WHAT IS REQUIRED
Scan the data beneath this task and copy each line that includes "panel".

AVAILABLE RECORDS
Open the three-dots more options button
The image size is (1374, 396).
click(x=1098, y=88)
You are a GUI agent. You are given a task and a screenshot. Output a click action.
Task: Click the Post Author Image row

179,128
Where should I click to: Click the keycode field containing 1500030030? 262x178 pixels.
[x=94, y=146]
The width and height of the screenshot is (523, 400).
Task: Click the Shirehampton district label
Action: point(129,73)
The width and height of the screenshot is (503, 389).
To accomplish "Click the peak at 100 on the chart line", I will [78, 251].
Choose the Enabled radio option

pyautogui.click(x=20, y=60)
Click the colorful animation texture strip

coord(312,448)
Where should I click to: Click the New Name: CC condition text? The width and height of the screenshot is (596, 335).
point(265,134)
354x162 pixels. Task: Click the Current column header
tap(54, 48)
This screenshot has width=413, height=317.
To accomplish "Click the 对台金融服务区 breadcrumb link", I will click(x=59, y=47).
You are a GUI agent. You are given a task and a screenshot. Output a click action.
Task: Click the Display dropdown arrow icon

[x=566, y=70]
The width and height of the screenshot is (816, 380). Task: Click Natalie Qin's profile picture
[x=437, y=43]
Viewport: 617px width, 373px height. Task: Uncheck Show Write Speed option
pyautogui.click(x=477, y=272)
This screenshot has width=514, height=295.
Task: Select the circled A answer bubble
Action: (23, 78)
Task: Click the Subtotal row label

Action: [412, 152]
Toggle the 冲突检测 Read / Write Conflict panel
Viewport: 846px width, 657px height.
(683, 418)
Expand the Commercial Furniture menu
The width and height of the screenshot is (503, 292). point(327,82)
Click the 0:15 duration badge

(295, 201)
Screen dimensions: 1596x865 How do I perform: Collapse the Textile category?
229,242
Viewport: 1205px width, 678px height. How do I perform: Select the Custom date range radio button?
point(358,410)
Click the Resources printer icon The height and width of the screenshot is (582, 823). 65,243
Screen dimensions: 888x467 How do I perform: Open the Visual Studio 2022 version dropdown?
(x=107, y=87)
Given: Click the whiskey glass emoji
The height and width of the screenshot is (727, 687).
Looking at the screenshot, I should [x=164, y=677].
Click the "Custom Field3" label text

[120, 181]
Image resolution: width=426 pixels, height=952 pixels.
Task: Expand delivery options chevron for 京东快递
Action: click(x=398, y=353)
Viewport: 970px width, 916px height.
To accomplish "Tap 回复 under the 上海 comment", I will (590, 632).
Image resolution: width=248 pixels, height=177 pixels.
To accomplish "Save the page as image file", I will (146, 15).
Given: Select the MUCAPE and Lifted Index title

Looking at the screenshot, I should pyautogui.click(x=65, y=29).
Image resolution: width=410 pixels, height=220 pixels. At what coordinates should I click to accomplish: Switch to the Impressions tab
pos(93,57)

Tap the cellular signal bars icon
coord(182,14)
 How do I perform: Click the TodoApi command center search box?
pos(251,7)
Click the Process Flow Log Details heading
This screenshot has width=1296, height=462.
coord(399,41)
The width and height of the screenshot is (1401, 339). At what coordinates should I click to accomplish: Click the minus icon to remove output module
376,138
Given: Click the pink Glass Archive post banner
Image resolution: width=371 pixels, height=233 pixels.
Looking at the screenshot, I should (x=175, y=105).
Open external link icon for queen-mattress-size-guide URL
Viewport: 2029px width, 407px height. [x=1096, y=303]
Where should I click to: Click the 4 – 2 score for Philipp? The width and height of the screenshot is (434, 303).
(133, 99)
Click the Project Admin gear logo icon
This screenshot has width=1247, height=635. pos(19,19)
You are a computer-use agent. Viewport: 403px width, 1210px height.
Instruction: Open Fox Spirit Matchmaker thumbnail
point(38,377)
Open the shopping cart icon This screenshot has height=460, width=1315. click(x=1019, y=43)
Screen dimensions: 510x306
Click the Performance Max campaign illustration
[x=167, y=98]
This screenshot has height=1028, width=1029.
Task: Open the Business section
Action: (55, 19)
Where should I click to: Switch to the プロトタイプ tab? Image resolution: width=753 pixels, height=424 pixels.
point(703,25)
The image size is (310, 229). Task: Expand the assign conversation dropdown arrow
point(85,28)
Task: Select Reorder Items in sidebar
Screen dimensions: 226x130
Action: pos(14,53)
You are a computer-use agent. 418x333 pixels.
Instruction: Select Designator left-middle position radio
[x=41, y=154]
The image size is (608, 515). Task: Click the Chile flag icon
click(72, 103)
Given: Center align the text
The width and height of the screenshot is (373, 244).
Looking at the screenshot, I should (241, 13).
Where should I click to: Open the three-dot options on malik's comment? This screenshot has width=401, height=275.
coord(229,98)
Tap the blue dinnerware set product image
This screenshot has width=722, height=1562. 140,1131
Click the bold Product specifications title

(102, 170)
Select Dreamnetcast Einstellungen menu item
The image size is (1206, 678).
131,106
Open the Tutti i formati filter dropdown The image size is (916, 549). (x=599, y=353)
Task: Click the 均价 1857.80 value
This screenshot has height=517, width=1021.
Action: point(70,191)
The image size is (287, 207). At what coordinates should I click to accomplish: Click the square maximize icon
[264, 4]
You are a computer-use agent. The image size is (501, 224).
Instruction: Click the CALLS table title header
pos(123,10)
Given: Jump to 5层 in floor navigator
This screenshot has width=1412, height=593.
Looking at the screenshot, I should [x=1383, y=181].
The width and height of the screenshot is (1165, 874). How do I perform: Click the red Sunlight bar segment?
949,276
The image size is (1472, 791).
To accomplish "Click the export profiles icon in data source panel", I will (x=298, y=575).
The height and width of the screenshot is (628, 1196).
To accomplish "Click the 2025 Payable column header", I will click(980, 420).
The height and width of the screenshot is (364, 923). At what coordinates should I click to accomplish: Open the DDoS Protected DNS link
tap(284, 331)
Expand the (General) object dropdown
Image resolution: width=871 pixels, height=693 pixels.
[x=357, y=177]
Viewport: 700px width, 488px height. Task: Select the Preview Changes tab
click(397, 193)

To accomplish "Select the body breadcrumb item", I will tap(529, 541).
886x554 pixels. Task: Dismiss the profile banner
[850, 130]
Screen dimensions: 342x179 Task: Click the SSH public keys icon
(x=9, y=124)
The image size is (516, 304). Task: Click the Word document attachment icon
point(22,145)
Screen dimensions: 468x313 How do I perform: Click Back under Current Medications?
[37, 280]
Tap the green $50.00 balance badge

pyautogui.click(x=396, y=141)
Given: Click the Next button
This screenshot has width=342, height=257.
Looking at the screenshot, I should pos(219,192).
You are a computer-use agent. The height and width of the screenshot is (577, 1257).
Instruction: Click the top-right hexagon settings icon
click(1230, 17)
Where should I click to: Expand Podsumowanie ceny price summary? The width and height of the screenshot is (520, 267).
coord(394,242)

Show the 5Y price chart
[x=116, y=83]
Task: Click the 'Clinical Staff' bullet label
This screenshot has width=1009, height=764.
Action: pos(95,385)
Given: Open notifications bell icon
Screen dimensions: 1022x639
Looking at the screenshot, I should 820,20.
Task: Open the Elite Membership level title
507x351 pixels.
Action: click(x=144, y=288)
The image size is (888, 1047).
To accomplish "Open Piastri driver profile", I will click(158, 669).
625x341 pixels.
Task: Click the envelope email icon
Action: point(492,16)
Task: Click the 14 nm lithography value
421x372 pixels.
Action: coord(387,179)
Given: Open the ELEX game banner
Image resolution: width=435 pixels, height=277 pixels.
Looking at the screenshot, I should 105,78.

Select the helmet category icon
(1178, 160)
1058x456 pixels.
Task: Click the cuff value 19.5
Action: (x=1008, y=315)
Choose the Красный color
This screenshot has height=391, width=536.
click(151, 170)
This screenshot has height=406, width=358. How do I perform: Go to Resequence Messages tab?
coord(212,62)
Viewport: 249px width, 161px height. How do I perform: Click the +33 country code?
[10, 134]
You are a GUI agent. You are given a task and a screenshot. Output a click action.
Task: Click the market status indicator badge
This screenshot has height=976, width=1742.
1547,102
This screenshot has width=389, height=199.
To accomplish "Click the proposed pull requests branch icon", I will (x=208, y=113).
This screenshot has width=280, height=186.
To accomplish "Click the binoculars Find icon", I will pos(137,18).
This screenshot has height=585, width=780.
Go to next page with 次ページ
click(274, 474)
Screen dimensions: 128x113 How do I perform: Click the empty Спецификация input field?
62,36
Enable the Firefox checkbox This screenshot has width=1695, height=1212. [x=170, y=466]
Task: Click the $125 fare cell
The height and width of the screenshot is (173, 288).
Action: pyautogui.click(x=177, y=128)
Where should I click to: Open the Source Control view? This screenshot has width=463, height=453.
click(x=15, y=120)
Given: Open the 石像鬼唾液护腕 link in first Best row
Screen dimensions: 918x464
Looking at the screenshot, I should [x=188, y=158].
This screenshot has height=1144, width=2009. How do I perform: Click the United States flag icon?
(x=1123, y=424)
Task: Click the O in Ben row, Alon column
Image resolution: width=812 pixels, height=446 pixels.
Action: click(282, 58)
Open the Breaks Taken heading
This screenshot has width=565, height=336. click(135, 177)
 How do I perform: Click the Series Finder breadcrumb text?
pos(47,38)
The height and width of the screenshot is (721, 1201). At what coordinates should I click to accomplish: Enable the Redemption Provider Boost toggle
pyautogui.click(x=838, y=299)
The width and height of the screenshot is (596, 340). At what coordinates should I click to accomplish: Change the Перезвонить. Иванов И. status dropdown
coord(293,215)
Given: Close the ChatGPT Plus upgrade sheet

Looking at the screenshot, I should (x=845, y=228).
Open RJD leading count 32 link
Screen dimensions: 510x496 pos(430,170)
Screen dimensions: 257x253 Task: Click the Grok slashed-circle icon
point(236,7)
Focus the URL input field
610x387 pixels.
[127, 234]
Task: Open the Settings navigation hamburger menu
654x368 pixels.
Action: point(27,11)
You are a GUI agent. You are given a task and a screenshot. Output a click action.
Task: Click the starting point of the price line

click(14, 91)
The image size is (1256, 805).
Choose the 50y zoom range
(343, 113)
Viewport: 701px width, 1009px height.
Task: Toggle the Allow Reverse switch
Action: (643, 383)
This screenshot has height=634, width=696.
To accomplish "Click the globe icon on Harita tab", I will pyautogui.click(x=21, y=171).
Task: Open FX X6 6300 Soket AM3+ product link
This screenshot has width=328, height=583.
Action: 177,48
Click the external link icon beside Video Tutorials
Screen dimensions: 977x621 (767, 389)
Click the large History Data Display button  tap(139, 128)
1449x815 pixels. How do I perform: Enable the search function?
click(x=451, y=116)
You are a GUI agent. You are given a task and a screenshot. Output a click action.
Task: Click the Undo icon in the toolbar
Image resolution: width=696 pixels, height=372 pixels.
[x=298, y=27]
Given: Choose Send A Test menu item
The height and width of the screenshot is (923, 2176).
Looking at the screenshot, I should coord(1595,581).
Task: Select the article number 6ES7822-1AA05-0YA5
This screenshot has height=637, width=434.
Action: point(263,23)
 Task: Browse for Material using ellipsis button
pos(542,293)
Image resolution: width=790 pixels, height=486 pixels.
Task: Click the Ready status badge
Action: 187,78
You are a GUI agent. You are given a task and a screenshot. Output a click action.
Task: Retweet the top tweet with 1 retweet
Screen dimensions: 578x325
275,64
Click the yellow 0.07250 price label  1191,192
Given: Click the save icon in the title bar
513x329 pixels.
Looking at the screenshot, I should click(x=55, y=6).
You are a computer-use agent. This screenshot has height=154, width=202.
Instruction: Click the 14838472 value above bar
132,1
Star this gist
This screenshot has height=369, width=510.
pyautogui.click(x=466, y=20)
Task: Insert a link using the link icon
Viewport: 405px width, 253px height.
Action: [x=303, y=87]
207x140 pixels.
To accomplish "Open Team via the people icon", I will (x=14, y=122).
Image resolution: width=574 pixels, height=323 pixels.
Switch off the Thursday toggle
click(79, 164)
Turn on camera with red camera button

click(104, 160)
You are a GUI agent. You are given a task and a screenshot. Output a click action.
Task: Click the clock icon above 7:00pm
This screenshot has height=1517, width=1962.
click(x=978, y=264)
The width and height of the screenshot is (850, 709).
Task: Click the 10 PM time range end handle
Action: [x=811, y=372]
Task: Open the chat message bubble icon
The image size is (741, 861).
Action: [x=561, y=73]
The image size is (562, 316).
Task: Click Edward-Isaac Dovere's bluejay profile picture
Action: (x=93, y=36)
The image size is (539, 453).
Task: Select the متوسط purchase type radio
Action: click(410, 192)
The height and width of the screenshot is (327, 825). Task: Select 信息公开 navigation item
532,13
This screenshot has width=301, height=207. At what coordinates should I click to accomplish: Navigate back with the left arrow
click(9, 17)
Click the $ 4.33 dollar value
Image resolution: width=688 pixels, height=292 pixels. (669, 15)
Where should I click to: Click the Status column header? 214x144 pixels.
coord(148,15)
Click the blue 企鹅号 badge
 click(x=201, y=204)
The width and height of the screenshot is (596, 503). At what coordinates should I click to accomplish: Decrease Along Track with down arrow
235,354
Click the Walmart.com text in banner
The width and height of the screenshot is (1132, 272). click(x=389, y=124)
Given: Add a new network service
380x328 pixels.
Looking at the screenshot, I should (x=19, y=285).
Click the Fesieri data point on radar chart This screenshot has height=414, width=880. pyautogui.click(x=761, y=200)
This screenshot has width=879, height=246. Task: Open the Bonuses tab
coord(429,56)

RESPONSE AREA
Toggle the 冲突检测 Read / Write Conflict panel
To accomplish "Click the export profiles icon in data source panel", I will (x=298, y=575).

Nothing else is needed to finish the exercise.